- Source text:
Parties Reach Settlement Over Funding of St. Joseph Health Services Pension Plan

The lawsuit alleged that after the plan no longer qualified as a ‘church plan,’ it failed to be funded according to ERISA standards.

A settlement has been reached in litigation claiming that the St. Joseph Health Services of Rhode Island Retirement Plan had not been adequately funded.

Plaintiff Stephen Del Soto, in his capacity as receiver for and administrator of the plan, appointed by the Rhode Island Superior Court, filed the lawsuit on behalf of the plan and its participants. He alleged that, at some point, the retirement plan failed to be a “church plan” as defined by the Employee Retirement Income Security Act (ERISA), and entities administering or associated with the plan hid this to keep from adhering to ERISA funding rules.

Under the terms of the settlement agreement, $30 million will be paid to the plan by the hospital’s parent company, Prospect Chartercare, and other defendants. The lawsuit says “the settling parties recognize that the claims released herein are disputed and uncertain,” and it notes that it was reached amid a “desire to settle such claims so as to avoid the cost, risk and uncertainty of litigation, and acknowledge that no party is admitting any fault or liability in entering into this settlement agreement.”

- Excerpted records:

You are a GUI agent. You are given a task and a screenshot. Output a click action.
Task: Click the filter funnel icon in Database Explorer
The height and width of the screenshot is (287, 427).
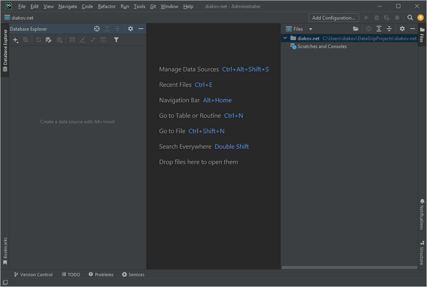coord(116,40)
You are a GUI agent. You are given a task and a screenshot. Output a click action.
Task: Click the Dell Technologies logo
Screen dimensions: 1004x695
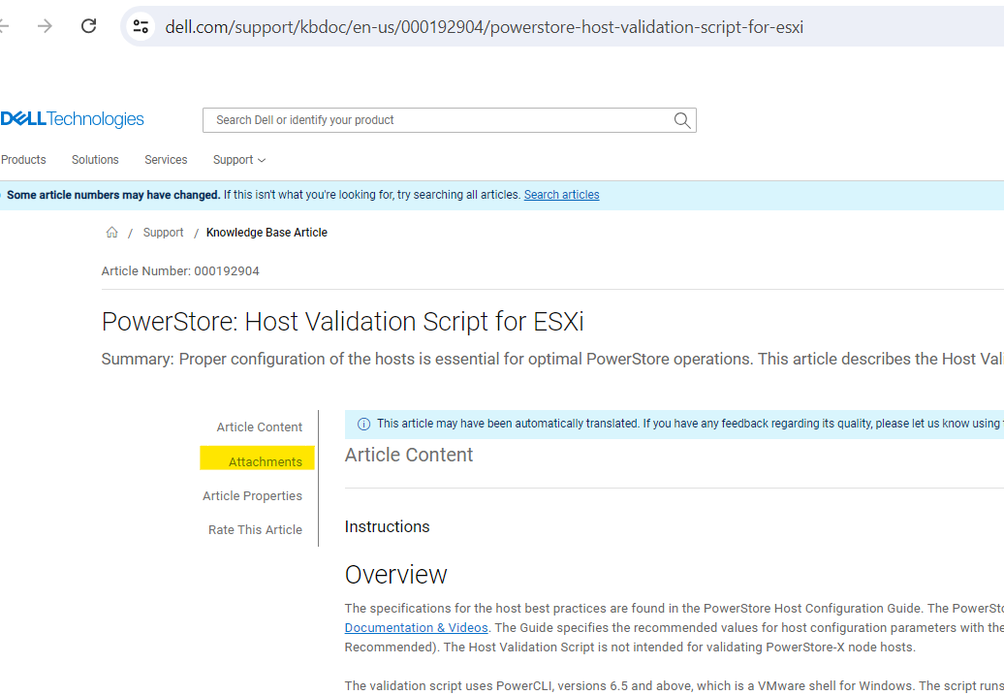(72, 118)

==

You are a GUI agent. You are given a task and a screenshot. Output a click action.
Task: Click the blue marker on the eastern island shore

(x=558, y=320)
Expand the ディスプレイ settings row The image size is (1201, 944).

- Complete the following:
1/ Copy the pension settlement article between "Parties Reach Settlement" and "been adequately funded.", inclusive, changing "litigation" to "legal action" each time it appears.
2/ According to the pension settlement article, how much money will be paid to the plan under the settlement agreement?

- Answers by item:
1/
Parties Reach Settlement Over Funding of St. Joseph Health Services Pension Plan

The lawsuit alleged that after the plan no longer qualified as a ‘church plan,’ it failed to be funded according to ERISA standards.

A settlement has been reached in legal action claiming that the St. Joseph Health Services of Rhode Island Retirement Plan had not been adequately funded.

2/ $30 million